Dr Jonathan Pitts Crick
D.Phil. FRCP
Consultant Cardiologist

Dr. Jonathan Pitts Crick qualified in medicine and surgery at King’s College, London and King’s College Hospital Medical School.
After 2 years working in acute medicine he returned to university to study biomedical engineering, gaining a PhD for research in the emerging field of digital signal processing – which is the basis of almost all cardiac investigations. He then trained in cardiology at Guy’s Hospital and the Royal Postgraduate Medical School, Hammersmith Hospital, London, where he was fortunate in working under inspiring world-leaders in research and clinical cardiology – at a time of rapid progress in the treatment of heart disease.
He was appointed to the post of Consultant cardiologist at the Bristol Royal Infirmary, later the Bristol Heart Institute, as well as Lecturer in medicine at Bristol University where he was able to continue his work in the development of new techniques as well as gaining a wealth of clinical experience helping patients with a wide range of heart conditions.
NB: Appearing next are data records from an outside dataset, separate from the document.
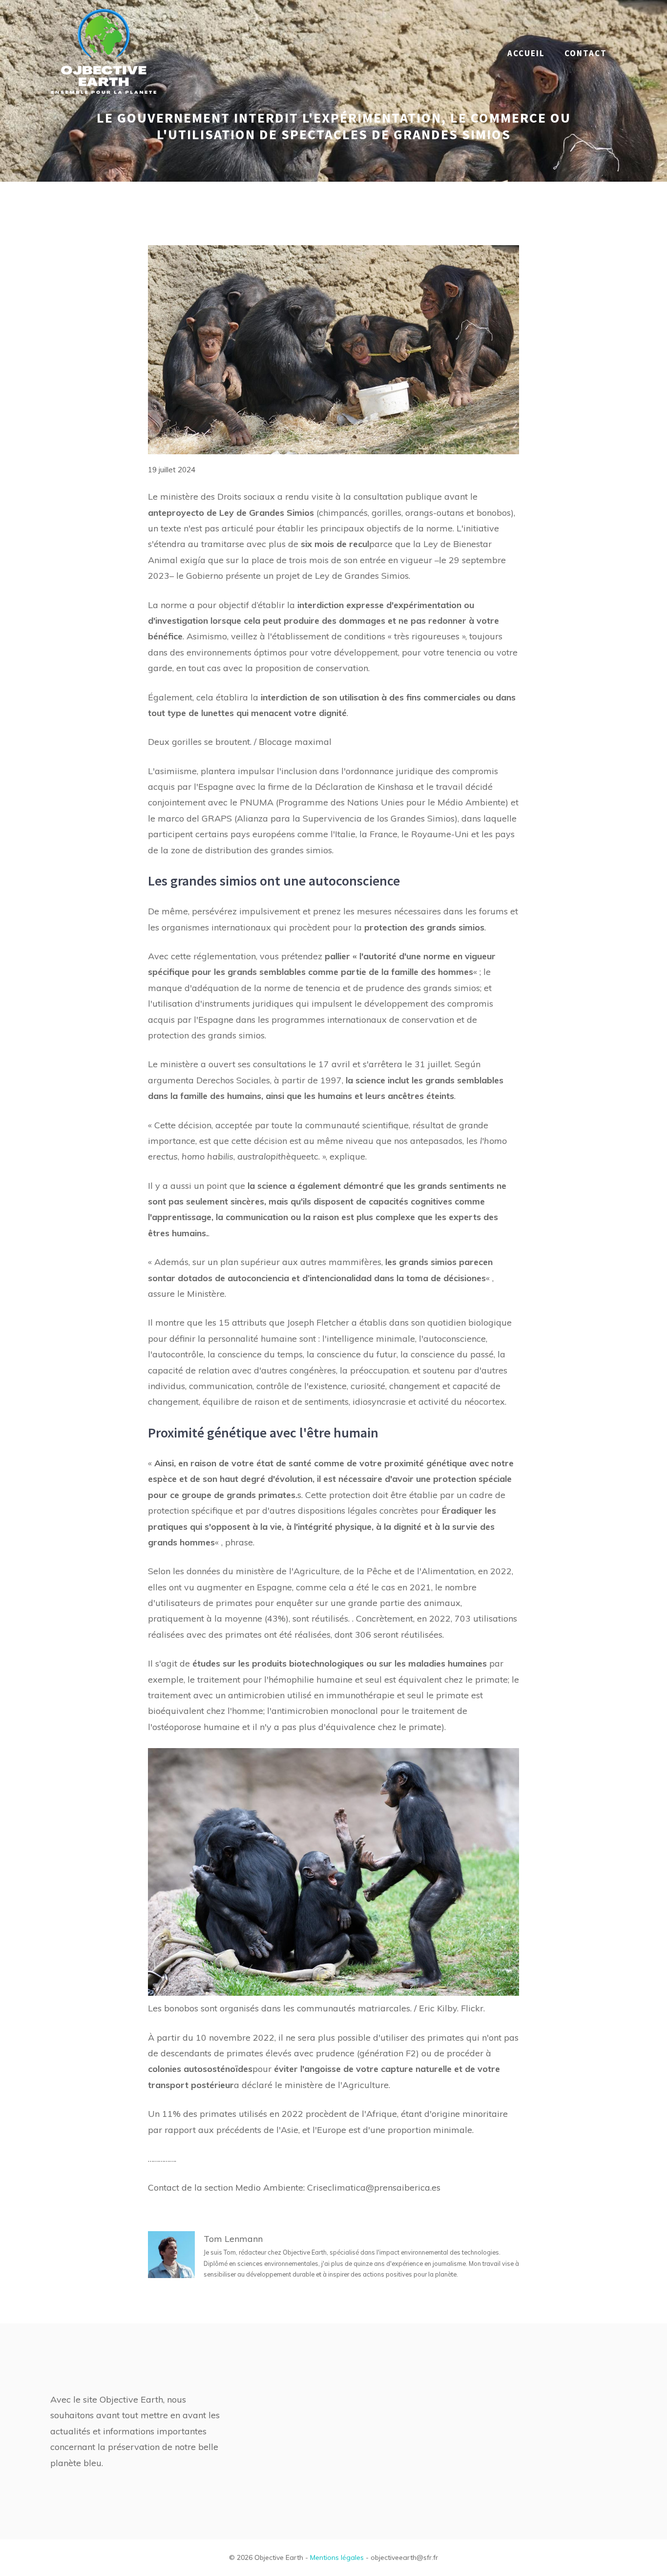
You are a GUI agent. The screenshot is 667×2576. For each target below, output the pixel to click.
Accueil (526, 53)
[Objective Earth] (104, 52)
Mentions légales (337, 2557)
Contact (585, 53)
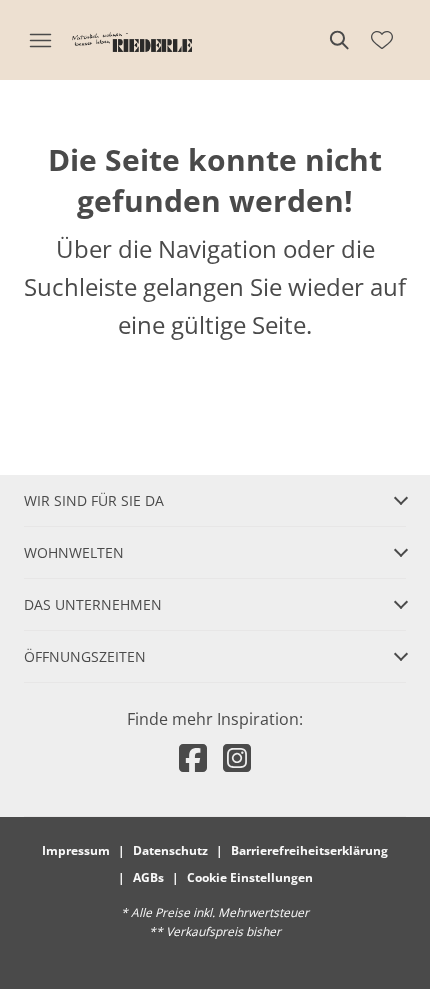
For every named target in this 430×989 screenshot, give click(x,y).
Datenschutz (170, 850)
Dr. Pitts Crick has always been enthusiastic about finding new ways to approach medical problems and treat them. In his early years as a doctor he had a strong interest in technology: while undertaking research in biomedical engineering at Sussex University he was involved in the development of the first implantable cardiac defibrillator, and later took part in the first UK implant in 1981. He moved on to working in, and developing the minimally invasive or “key-hole surgery” techniques which revolutionised cardiac treatments in the 1980s and 90s, assisting in the first coronary angioplasty in the UK and being the first in the world to use artificial blood to maintain heart function during angioplasty procedures. He pioneering balloon valvuloplasty for aortic stenosis in the 1980s, and in 1990 he introduced radiofrequency catheter ablation to the UK, which has now become the standard treatment for cardiac arrhythmias. He worked with pacemaker companies to design artificial intelligence-based pacemaker programmers and self-adjusting pacemakers and has three international patents in his name.
Over the last 15 years he has increasingly come to recognise that heart disease cannot be considered in isolation but involves the whole body and mind. This has lead to a holistic approach to understanding and diagnosing conditions and finding ways to encourage natural adaptation and healing. He has developed a new “feedback” model for the mechanism of chronic illness and discovered a non-drug treatment which is dramatically effective in treating all causes of breathlessness.
Dr. Pitts Crick has been an enthusiastic teacher of a generation of medical students and trainee doctors and he is currently the president of the Bristol Medico-Surgical Society, organising a series of lectures on “Medicine Outside the Box”. He wants to pass on the insights he has gathered over his long career in cardiology to a wider range of patients than he can possibly treat personally – so he has devised this programme to help people with heart conditions to have a full understanding of them and be empowered to take an active part in their treatment. He considers this to be an absolutely vital part of the healing process.